### ABOUT THIS EXERCISE
Below are records to repeat exactly; copy them without the pictures.

(RECORDS SUPPLIED begins)

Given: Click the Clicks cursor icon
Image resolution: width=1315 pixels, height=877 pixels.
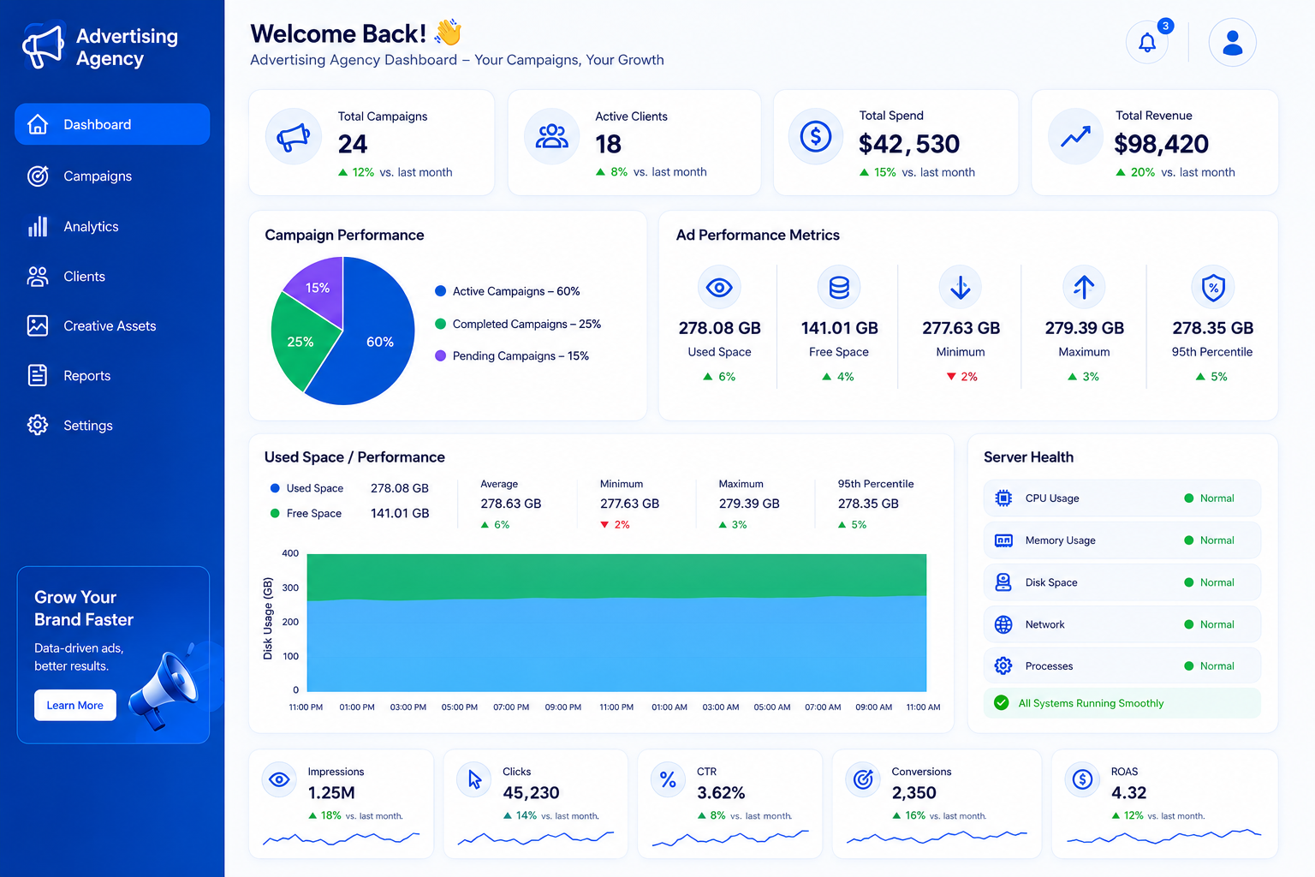Looking at the screenshot, I should 474,779.
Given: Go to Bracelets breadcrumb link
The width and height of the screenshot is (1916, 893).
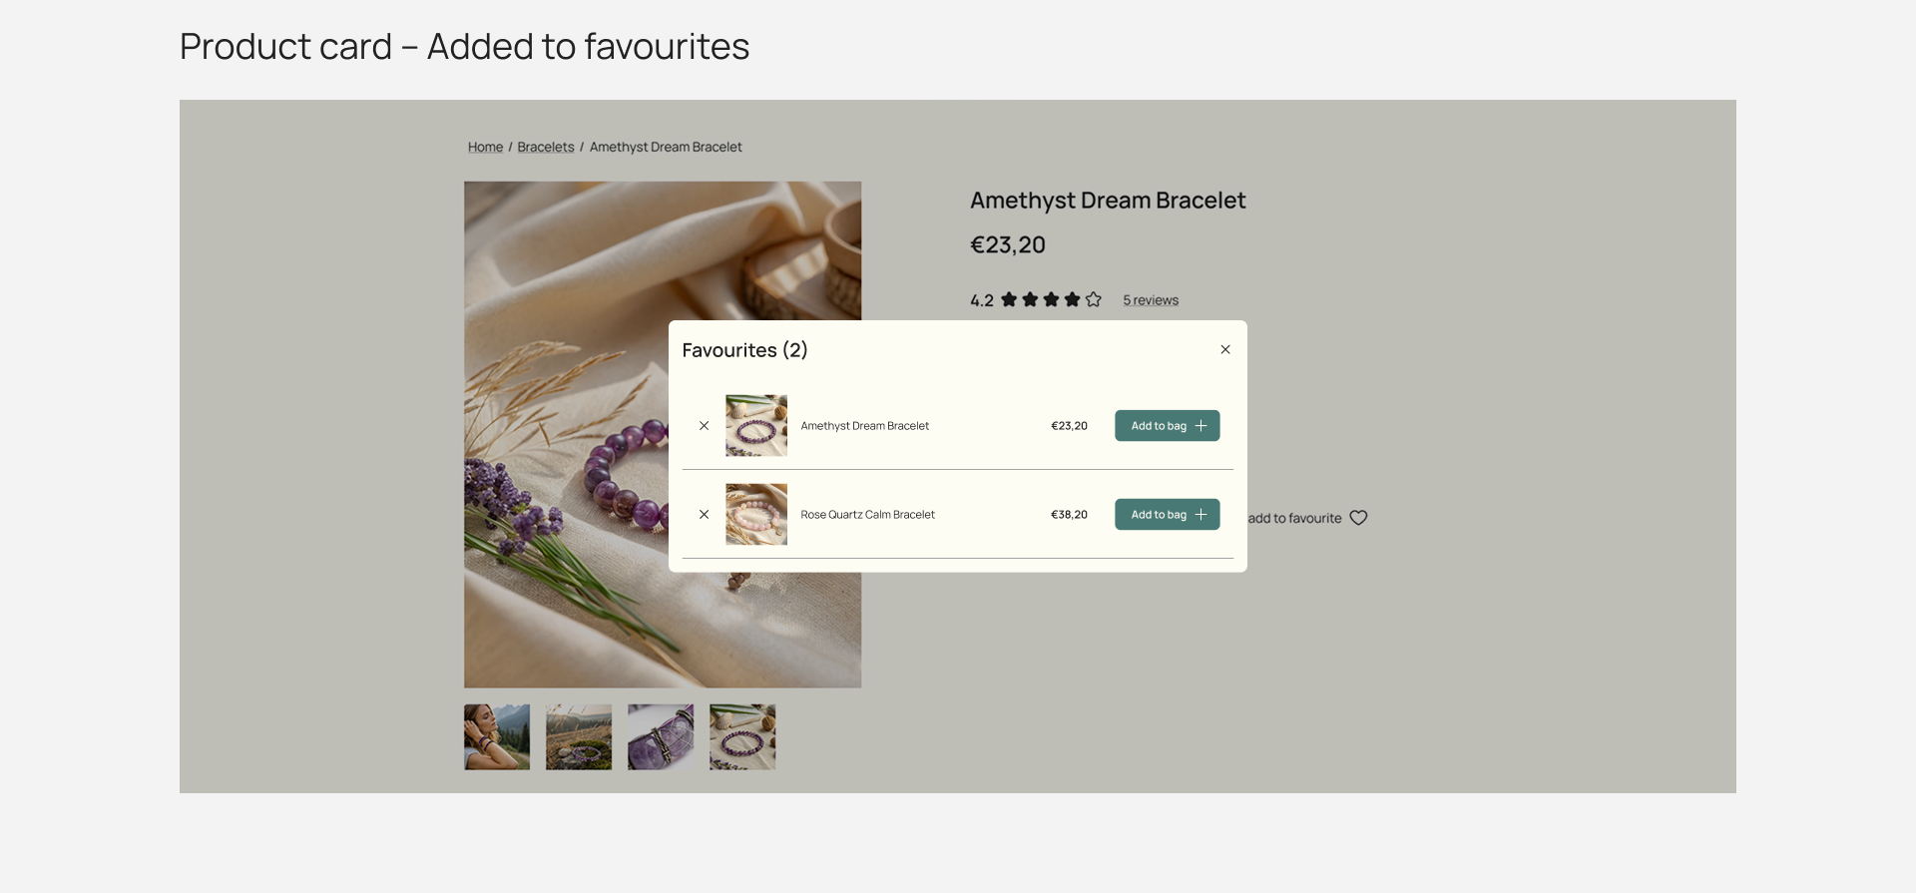Looking at the screenshot, I should (546, 148).
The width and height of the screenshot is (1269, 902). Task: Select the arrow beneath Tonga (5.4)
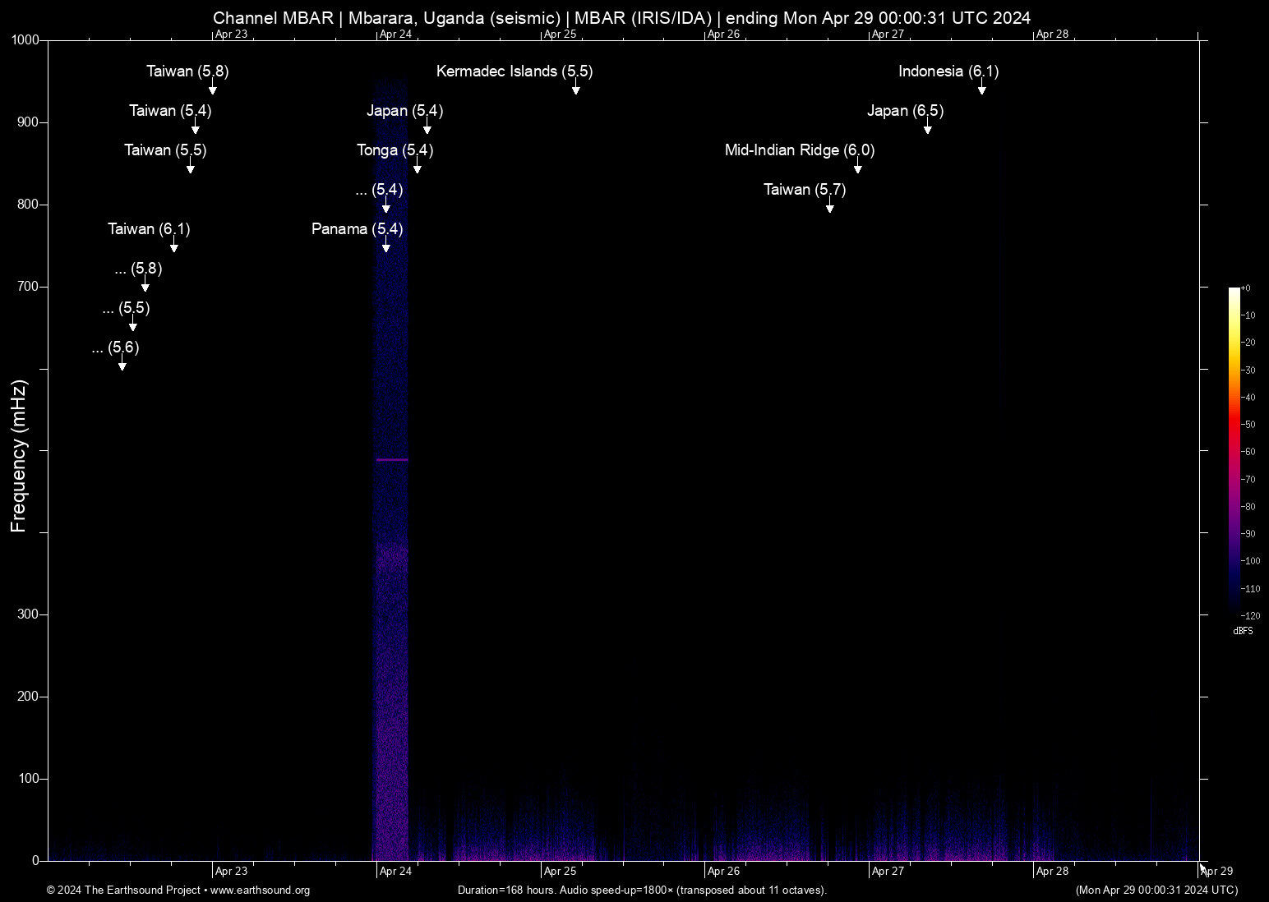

(RECORDS SUPPLIED ends)

### SOLUTION FOR THIS TASK
Given: Click the Clicks cursor icon
Image resolution: width=1315 pixels, height=877 pixels.
Looking at the screenshot, I should 474,779.
Given: Go to Bracelets breadcrumb link
The width and height of the screenshot is (1916, 893).
Looking at the screenshot, I should (546, 148).
The width and height of the screenshot is (1269, 902). Task: Select the arrow beneath Tonga (5.4)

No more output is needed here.